The original horticultural garden was north of the farm house at the Iowa State Horticultural Research Station. In 1964, the garden was moved to a three-quarter-acre site on the northeast corner of Iowa State University campus, north of the power plant. The site was limited, however, because it offered little room for expansion and was surrounded by Iowa State’s industrial zone.
Roy Reiman’s Inspiration
Spurred by the desire for more space and a somewhat off-hand comment from alumnus Roy Reiman to the University president, the horticulture garden was on the move again in the early 1990s. The faculty in the Horticulture Department and University administrators had discussed the possibility of moving the gardens to a larger, more visible location to beautify the entrance to the city of Ames and Iowa State University.
In 1993 President Martin Jischke and others presented Roy and his wife Bobbi with plans for today’s Reiman Gardens. The Reimans generously gave $1.3 million to initiate phase one of the new gardens. Construction began on current Reiman Gardens in 1994, which included transplanting many collections from the old horticultural gardens to the new Reiman Gardens. The current Gardens was officially dedicated on September 16, 1995.
At its opening, Reiman Gardens covered just five acres, which included the entry court, the Herb Garden, Rose Garden, the Campanile Garden, Mahlstede Horticulture Learning Center and a Maintenance Building. In 1998 ground was broken for the Children’s Garden, followed by the Town and Country Garden and Lake Helen. The Gardens have continued to grow and evolve over the last ten years to cover 17-acres. The most recent addition is the Conservatory Complex and Christina Reiman Butterfly Wing, which opened in November 2002.
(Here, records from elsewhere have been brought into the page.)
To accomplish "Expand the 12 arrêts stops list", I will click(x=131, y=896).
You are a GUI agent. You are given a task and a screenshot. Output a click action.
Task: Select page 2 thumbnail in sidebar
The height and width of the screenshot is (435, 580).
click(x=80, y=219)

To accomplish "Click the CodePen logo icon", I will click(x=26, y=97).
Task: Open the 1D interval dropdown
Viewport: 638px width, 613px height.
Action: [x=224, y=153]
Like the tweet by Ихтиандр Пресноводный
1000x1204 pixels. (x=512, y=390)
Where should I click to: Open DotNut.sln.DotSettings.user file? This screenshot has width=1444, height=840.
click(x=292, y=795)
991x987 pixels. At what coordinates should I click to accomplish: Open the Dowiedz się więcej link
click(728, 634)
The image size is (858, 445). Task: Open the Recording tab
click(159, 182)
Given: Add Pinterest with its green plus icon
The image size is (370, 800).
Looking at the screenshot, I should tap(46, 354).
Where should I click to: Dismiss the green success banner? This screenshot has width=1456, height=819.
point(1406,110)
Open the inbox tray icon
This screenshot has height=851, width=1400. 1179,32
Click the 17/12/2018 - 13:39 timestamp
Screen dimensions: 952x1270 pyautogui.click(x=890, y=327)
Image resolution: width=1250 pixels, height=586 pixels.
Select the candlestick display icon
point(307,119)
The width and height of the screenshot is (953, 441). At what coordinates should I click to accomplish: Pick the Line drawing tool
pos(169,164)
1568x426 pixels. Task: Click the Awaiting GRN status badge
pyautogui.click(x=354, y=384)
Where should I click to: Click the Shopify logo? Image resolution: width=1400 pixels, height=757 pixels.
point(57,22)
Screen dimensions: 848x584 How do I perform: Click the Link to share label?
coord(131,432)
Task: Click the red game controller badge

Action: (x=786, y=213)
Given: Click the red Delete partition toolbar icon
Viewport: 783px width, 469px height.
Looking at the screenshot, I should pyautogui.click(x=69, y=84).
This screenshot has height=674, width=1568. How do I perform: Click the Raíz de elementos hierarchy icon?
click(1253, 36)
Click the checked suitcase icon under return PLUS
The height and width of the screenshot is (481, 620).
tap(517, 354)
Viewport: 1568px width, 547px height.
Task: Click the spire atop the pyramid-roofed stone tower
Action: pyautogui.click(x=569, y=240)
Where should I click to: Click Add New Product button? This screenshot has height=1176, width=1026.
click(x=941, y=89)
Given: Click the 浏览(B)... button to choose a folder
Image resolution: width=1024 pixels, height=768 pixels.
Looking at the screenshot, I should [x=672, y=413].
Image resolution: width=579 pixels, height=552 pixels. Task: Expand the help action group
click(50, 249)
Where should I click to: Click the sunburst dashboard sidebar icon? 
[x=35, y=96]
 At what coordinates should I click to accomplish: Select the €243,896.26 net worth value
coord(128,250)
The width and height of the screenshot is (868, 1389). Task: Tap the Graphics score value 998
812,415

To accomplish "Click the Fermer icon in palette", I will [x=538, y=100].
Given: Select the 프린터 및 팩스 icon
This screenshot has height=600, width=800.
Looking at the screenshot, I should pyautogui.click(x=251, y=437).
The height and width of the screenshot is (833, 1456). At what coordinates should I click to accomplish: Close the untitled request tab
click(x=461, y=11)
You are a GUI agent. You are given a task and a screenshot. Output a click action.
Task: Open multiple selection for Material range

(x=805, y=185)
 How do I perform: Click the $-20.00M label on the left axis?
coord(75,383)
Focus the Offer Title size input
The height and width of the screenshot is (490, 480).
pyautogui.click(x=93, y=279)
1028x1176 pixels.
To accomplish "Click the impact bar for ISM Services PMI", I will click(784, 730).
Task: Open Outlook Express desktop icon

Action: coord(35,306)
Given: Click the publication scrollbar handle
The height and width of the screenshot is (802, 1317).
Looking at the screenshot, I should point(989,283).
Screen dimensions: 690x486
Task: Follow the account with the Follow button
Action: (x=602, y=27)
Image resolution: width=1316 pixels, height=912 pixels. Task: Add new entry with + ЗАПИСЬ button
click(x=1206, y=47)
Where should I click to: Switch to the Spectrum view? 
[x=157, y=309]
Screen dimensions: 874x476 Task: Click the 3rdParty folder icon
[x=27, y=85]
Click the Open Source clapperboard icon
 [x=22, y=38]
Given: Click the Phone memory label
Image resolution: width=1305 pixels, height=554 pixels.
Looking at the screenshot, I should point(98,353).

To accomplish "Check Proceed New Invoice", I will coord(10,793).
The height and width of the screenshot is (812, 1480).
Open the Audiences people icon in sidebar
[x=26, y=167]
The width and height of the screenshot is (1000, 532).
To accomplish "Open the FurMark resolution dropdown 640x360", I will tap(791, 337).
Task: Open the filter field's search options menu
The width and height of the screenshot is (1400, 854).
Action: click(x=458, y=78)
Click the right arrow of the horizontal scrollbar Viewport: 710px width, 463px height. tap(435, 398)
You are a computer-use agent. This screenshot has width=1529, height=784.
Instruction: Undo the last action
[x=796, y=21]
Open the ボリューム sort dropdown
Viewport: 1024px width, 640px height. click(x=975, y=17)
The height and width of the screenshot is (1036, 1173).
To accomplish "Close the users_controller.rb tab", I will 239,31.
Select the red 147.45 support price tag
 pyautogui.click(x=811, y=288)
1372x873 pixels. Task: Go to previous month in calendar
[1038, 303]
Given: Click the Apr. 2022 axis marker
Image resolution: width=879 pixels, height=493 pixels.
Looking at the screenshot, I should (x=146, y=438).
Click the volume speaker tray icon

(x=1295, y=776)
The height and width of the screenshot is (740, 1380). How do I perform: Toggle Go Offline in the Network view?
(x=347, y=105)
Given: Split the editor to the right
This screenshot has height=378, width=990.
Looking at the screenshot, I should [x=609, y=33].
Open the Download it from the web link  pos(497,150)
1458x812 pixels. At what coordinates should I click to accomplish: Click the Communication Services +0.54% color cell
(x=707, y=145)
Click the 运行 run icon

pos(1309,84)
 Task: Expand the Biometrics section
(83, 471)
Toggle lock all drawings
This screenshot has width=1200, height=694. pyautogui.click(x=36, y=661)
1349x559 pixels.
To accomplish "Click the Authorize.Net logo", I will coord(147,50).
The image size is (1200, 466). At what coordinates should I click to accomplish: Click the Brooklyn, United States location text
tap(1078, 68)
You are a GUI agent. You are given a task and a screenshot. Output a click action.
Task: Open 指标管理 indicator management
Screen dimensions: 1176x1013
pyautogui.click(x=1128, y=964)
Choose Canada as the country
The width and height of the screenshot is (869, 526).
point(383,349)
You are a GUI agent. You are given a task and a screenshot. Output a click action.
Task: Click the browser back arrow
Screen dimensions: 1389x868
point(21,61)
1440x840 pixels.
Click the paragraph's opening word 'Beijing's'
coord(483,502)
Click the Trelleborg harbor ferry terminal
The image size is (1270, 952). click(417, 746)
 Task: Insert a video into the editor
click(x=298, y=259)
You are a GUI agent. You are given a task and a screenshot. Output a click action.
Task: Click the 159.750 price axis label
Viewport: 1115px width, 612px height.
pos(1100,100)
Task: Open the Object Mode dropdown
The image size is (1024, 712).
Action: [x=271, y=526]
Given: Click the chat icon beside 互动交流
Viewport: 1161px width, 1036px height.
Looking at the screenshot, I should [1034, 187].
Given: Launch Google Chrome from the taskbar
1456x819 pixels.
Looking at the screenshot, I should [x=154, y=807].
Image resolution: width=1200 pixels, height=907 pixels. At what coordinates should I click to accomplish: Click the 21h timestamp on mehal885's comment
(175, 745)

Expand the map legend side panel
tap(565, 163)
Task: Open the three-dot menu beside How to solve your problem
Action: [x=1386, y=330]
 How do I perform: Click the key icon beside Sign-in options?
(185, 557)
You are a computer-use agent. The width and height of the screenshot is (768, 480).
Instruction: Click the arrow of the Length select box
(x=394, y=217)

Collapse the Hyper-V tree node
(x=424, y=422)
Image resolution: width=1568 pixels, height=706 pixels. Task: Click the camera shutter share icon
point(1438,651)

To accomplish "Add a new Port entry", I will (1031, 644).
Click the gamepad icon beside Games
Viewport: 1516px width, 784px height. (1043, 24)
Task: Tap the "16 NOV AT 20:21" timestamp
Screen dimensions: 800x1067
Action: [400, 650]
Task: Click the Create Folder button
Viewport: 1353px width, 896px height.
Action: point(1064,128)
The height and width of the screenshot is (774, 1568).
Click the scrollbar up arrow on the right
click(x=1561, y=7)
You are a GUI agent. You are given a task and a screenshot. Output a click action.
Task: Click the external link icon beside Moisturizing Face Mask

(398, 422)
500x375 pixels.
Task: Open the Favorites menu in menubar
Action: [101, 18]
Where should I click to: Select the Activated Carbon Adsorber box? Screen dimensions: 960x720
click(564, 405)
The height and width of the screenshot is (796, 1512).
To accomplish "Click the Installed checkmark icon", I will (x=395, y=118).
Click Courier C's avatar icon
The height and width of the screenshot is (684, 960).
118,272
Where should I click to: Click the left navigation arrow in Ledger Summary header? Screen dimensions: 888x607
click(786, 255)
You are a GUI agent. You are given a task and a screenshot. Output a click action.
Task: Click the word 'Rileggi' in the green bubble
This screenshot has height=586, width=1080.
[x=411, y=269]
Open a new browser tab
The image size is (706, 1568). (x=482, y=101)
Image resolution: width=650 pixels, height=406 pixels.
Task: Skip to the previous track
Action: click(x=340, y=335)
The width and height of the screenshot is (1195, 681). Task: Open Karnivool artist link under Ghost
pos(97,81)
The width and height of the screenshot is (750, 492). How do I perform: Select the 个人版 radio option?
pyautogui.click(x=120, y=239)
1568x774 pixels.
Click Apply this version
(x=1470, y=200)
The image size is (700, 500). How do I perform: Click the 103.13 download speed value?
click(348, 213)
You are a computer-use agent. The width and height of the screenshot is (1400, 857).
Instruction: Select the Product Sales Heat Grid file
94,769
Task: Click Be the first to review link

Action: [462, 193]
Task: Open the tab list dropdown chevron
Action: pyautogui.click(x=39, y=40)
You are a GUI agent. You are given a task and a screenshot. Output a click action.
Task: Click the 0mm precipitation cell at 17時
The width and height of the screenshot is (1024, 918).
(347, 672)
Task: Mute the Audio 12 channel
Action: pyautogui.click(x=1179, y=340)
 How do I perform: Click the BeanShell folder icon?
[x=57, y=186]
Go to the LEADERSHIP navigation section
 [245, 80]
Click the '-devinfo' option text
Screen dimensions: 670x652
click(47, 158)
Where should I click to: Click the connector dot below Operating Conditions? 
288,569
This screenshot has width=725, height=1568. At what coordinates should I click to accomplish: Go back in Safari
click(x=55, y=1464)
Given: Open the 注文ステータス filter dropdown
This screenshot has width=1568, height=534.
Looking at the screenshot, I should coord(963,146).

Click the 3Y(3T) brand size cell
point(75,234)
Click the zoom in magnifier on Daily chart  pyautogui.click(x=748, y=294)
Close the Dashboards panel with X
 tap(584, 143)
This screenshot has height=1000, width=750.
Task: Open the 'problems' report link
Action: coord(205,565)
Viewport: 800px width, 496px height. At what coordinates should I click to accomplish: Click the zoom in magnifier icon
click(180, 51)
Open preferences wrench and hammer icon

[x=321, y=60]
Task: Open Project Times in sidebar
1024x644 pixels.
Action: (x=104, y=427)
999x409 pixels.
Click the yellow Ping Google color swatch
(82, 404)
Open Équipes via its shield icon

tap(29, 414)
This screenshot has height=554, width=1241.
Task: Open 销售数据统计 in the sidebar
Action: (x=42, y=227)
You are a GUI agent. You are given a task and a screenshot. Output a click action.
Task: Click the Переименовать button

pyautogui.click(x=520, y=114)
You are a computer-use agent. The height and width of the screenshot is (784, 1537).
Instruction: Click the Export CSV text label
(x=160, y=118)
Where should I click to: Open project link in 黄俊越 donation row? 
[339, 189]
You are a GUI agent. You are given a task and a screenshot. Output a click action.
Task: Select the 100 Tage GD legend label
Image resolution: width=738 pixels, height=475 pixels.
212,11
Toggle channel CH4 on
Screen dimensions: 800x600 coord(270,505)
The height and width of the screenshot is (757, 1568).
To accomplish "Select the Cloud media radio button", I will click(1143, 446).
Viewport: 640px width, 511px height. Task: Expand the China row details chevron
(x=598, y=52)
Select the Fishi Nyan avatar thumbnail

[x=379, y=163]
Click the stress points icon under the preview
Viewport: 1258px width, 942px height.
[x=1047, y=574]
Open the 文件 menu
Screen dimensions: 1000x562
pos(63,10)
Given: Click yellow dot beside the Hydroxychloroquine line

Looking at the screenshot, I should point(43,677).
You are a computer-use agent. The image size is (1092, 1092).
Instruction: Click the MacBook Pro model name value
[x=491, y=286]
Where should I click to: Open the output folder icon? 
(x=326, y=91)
Rodney Robinson Landscape Architects, a landscape architecture firm in Wilmington, DE, designed the Gardens. Robinson was selected because of his experience at other public gardens like Longwood Gardens and the Washington Mall. Iowa State University faculty and staff were also active in the development of the Gardens’ master and planting plans. Daryl Metzger, of Architects Smith Metzger in Des Moines, designed the buildings within the Gardens. The architecture reflects the Prairie School made famous by Frank Lloyd Wright, a selection inspired by the state’s agricultural traditions.